__SUPPLIED DATA__:
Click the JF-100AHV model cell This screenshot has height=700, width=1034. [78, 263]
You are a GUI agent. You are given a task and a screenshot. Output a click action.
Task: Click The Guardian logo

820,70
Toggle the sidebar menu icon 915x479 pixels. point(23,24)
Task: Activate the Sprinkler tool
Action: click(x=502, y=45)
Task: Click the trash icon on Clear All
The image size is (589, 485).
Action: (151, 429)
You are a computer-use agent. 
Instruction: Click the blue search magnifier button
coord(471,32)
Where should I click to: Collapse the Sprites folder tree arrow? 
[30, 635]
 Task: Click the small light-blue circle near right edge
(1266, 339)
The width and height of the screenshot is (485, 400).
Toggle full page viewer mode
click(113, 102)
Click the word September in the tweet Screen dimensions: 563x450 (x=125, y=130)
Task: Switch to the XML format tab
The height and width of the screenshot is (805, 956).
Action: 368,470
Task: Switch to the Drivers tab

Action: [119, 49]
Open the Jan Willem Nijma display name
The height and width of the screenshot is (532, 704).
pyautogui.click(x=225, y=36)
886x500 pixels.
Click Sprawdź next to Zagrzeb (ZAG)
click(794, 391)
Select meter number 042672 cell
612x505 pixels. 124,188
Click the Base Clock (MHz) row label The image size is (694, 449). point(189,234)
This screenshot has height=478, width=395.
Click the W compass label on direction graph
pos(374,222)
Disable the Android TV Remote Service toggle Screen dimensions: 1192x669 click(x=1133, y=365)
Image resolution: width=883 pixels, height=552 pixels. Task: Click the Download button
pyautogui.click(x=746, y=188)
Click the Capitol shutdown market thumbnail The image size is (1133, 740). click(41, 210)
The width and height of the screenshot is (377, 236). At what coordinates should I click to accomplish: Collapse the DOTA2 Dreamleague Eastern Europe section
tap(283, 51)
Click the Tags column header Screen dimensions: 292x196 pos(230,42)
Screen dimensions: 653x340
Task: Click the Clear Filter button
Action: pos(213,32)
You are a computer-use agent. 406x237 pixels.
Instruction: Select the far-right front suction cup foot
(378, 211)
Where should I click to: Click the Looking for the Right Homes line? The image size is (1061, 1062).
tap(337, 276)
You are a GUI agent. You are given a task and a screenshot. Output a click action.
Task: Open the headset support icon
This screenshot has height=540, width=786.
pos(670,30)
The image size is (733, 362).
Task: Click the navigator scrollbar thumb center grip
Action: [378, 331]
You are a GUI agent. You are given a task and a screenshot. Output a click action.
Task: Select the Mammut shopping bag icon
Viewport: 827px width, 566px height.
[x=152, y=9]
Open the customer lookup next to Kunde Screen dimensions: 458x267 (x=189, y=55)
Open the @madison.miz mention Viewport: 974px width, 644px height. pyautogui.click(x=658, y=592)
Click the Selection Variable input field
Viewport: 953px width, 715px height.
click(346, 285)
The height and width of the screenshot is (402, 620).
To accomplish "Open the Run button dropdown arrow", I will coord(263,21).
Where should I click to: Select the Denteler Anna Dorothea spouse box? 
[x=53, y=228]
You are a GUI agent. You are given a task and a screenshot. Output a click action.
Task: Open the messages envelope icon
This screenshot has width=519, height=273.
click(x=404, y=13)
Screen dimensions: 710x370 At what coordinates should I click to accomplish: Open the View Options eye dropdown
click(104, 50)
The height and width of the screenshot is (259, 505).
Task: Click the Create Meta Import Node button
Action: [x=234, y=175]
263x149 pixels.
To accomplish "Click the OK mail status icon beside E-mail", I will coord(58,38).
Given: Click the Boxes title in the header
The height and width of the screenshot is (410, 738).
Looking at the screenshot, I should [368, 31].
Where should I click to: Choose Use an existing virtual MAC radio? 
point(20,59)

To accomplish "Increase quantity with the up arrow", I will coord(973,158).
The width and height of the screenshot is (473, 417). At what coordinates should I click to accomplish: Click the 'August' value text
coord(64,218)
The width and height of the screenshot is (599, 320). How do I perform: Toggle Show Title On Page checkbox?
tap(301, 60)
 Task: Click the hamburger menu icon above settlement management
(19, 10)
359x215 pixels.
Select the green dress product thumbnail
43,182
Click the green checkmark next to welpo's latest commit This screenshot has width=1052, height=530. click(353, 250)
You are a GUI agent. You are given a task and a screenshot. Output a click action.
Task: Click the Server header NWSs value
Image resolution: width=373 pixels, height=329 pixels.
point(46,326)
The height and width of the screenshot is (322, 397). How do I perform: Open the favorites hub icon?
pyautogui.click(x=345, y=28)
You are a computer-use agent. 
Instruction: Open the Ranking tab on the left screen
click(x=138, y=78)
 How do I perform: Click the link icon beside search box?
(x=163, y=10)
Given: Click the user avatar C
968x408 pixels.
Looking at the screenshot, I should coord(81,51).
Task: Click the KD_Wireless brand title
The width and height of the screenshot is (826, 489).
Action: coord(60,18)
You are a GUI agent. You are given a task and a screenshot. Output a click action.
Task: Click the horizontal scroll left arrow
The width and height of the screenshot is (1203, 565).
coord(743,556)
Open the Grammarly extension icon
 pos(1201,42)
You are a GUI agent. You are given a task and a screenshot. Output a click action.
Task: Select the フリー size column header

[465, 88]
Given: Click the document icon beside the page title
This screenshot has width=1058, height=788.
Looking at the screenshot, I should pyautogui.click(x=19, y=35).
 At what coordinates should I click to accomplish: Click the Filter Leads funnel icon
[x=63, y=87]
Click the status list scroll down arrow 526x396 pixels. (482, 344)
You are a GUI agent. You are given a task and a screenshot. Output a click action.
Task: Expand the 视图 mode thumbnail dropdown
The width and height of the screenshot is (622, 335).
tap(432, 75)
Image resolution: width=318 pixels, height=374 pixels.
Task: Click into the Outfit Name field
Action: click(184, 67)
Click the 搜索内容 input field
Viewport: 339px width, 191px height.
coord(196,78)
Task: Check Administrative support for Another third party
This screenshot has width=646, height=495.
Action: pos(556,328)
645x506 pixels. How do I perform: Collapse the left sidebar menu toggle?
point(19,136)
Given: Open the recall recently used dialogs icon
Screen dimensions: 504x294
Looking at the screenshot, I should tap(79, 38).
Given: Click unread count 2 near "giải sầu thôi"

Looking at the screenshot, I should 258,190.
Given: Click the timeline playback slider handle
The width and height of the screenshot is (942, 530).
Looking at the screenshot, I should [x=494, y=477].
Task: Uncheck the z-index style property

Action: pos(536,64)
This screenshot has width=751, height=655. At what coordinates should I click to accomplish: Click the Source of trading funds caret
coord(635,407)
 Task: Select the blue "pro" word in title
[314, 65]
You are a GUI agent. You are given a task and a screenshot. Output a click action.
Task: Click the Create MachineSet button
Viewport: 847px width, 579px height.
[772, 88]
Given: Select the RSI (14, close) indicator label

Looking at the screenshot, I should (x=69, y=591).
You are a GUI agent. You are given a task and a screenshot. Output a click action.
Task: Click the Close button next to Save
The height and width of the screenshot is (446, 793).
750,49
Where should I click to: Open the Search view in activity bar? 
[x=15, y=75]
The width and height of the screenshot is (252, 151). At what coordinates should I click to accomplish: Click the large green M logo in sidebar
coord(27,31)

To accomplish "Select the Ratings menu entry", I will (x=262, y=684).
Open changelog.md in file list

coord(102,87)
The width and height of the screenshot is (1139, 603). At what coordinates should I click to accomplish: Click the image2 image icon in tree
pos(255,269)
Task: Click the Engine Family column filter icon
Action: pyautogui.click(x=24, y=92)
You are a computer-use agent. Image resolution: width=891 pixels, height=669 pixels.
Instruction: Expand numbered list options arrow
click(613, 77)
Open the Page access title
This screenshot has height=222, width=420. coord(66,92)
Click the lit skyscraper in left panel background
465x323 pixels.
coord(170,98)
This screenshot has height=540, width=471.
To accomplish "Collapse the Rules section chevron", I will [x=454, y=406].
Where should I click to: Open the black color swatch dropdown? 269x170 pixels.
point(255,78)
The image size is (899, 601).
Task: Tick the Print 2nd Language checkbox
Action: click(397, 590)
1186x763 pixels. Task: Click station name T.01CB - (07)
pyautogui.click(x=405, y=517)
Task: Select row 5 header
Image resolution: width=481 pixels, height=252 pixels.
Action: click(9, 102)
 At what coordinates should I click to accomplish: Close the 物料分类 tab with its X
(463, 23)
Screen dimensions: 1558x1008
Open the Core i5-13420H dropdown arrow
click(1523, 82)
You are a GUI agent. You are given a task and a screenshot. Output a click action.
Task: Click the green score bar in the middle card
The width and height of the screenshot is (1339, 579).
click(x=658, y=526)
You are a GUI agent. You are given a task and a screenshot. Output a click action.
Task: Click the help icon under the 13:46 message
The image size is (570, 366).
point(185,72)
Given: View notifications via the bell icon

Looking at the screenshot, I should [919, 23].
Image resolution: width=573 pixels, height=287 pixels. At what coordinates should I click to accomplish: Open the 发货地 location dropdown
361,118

__TASK__: Swap "screenshot" for "image" in the data, starting with the first line and going on through the line with "click(113, 102)", and give those lines again with nothing else changed.

__OUTPUT OF THE EXERCISE__:
Click the JF-100AHV model cell This image has height=700, width=1034. [78, 263]
You are a GUI agent. You are given a task and a image. Output a click action.
Task: Click The Guardian logo

820,70
Toggle the sidebar menu icon 915x479 pixels. point(23,24)
Task: Activate the Sprinkler tool
Action: click(x=502, y=45)
Task: Click the trash icon on Clear All
The image size is (589, 485).
Action: (151, 429)
You are a computer-use agent. 
Instruction: Click the blue search magnifier button
coord(471,32)
Where should I click to: Collapse the Sprites folder tree arrow? 
[30, 635]
 Task: Click the small light-blue circle near right edge
(1266, 339)
The width and height of the image is (485, 400).
Toggle full page viewer mode
click(113, 102)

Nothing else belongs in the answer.